What I wonder is what will happen to network TV should all of the broadcast networks (and if CBS eventually signs on, I would expect The CW to be part of that deal) offer their shows via one online portal. Hulu could automatically become that IPTV cloud that we tech-y writers occasionally mention. Considering the cable ownership of Disney, NBC Universal, News Corp. and CBS - I won’t list all of the networks but they include ABC Family, Soap Net, Bravo, USA, SciFi, Oxygen, F/X and many regional sports networks - a union of all four conglomerates could provide consumers with a virtual online cable/satellite service. A consumer could just plug a computer into a TV and voila - many, many popular shows would be available on demand for free. Said consumer would have to watch a bit of advertising, but it’s still nothing compared to the number of ads he would watch on network television. And that’s not me having some crazy thoughts about the future, that’s something that can happen now. The more shows available on Hulu, the less need to pay for cable.

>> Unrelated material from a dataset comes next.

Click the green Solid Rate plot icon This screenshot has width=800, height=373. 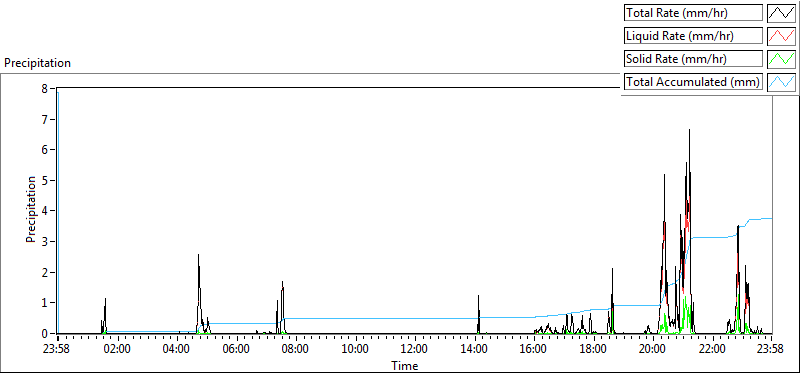click(781, 59)
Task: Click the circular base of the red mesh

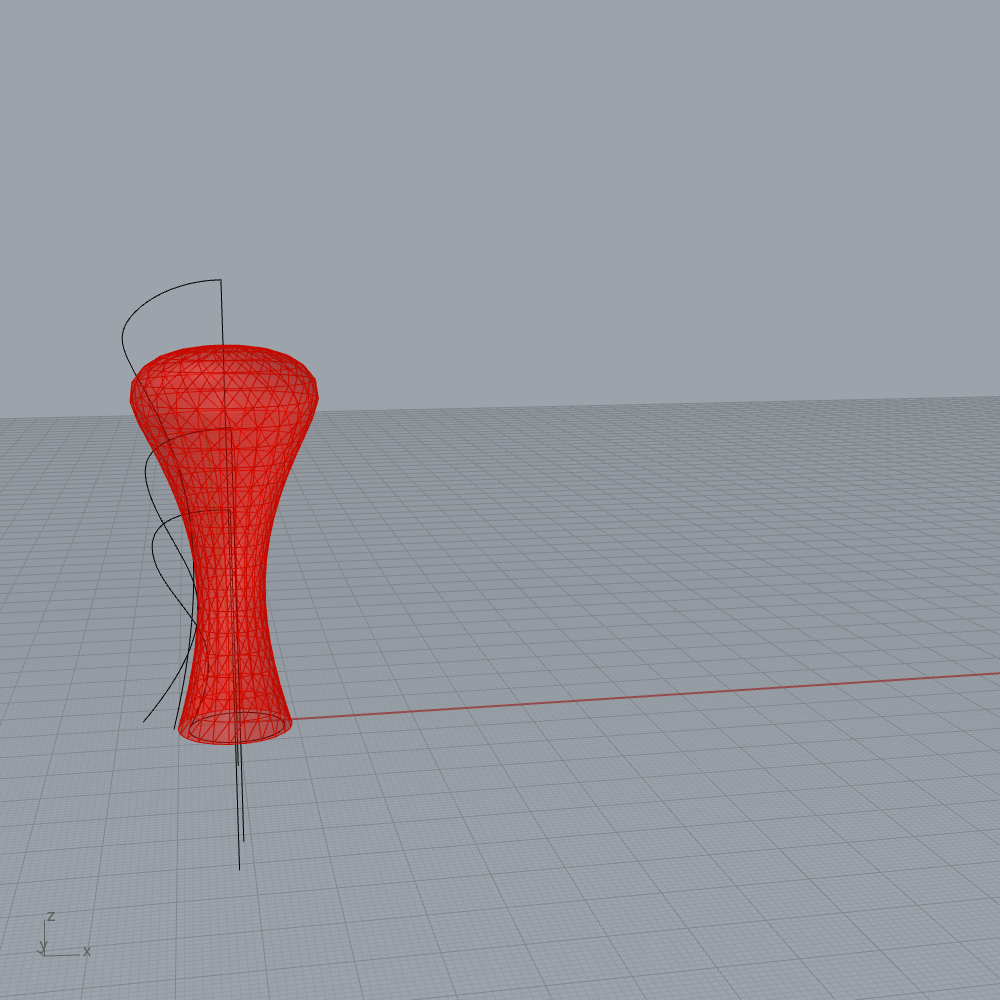Action: click(235, 727)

I watch TV via a TiVo hooked up to my Comcast cable system. I get practically every channel that it’s possible to get. I’m not sure how much I pay for this month - it’s bundled with my Internet and phone - but let’s estimate $60/month.
At this moment, I like my TV service enough and I’m employed enough that I don’t want to dump it and rely on a computer hooked up to the TV instead. But should it come down to that, it would be very easy to do. We already have a high-speed computer hooked up to our HDTV and we do watch some things through that set up, even though we have all these channels plus Netflix. (It’s a miracle anyone does any work in my household, no?)
It’s a good thing I work from home in a secret location or rioters might appear at my house for saying this, but the free online distribution model doesn’t seem like the best idea for the TV industry. Look where it’s gotten them so far. Instead, I think the cable guys have a much better idea with TV Everywhere: if you already have a cable subscription, you can access it online from wherever you are. That way, cable subscribers are getting their “watch it anywhere, anytime” needs met and there’s still a revenue stream. And there’s really nothing bad about having a revenue stream.
I know Nielsen this week came out with an exhaustive study basically saying that people still watch their TVs far more than they watch TV on their computer, but if the TV industry keeps giving people these reasons to stop watching TV, eventually they are going to catch on and change their ways.
Save yourselves while you can, networks! Sign every content provider you can find on to Hulu, but stop giving away the milk for free. I harken back to a previous post when I posit that advertising can’t support the glut of media we now have. Keep some of the site free and ad-supported but wall off other sections, make those premium, and offer all-access subscriptions.
I love free TV too but nothing’s really free. I’d rather pay and have TV thrive than get it for free and have nothing to watch but cheap reality shows, an hour of Brian Williams in access, and Jay Leno at 10 p.m. every night.